Brodnitz also suggested that companies fret too much about the potential downsides of protecting privacy. They worry, for example, that most customers might reject being marketed to based on their personal information. But consumers, he pointed out, like the idea of privacy more than they like to ensure the protection of theirs. “Everybody wants a privacy policy, but nobody wants to read it. What companies need to realize is that people want the ability to opt-out even if they never do it.”



Privacy protection isn’t just an obstacle to making money, Brodnitz added. It also presents opportunities. Companies that already occupy trusted positions, like brokerages and law firms, might present themselves as protectors and brokers of private information.
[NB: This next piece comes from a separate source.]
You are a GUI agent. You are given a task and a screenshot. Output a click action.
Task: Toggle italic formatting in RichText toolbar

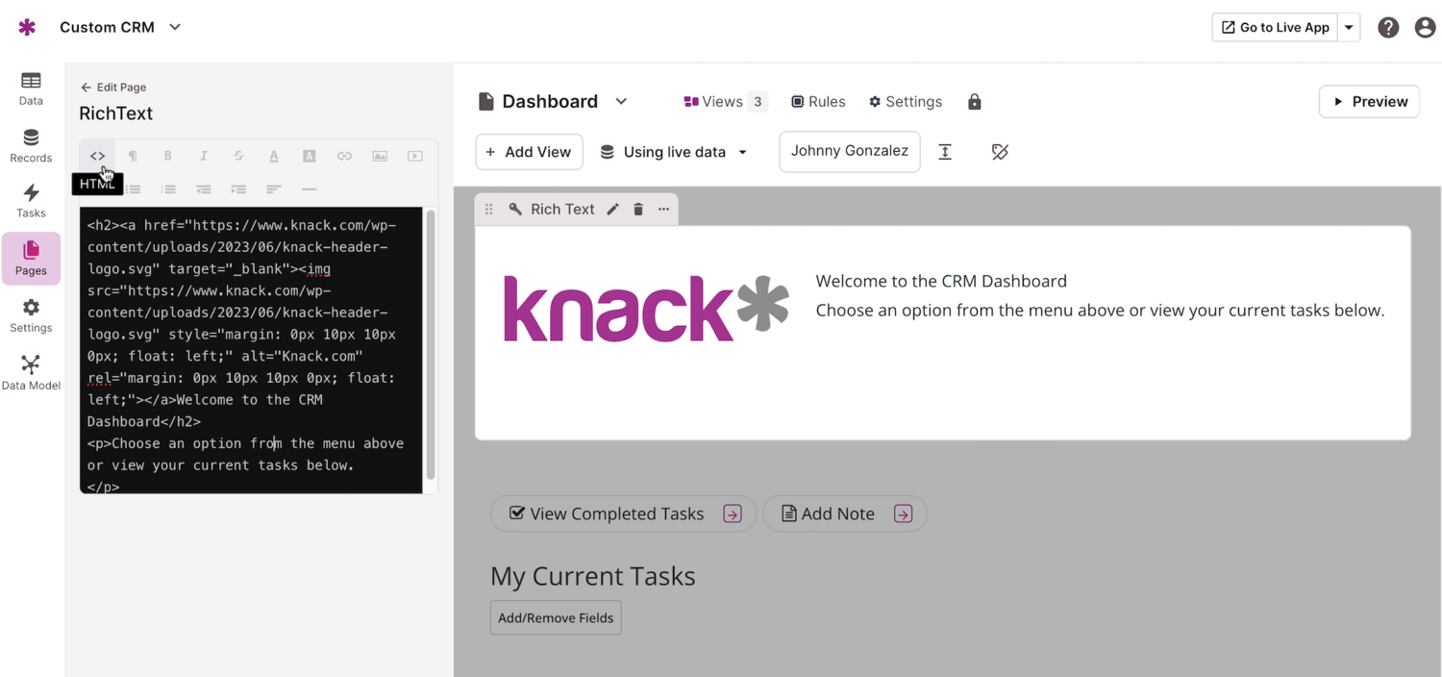[x=204, y=156]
Consumers might authorize them to make judgments about when and to what extent personal information should be released.   



But these sorts of businesses may not emerge unless federal lawmakers clarify the muddle of privacy protections in the United States. If anything, the current crazy quilt of laws can make business more costly, said Brooklyn Law School’s Seltzer. “We don’t have an overarching data privacy law, and companies therefore have to contend with a patchwork of federal and state laws.”



Just at the federal level, companies must grapple with a variety of rules that protect privacy to differing extents. “Health care information is strongly regulated under [the Health Insurance Portability and Accountability Act],” Seltzer noted. “Financial information has some protection, and the [Federal Trade Commission] can go after unfair and deceptive trade practices.” For example, ChoicePoint — a Georgia-based provider of identification and credential verification services — “settled with the FTC for $15 million, including $5 million in restitution to customers, for a security breach.”



Without a federal privacy umbrella, individual cases mainly boil down to contracts. The ownership of a person’s online profile — that is, her identity and web-surfing behavior — and a company’s ability to use it depends on the user agreements that she accepts when registering for sites. “People should be careful in signing up for these things,” Seltzer warned. Provisions accepted unwittingly can come back to haunt them.



U.S. online protections, rudimentary as they may be, are far ahead of those in some parts of the world, especially developing markets like India. India, of course, has become a major locale for information-technology outsourcing, which means that some consumer data will inevitably end up there. And it’s not clear what redress U.S. consumers might have if their personal information were released in, say, Bangalore.

“That has the potential to be a political issue,” CNET’s McCullagh acknowledged. “Data leaks can happen anywhere. But as long as a country has a functioning legal system, you should be able to put the issue in your contracts.”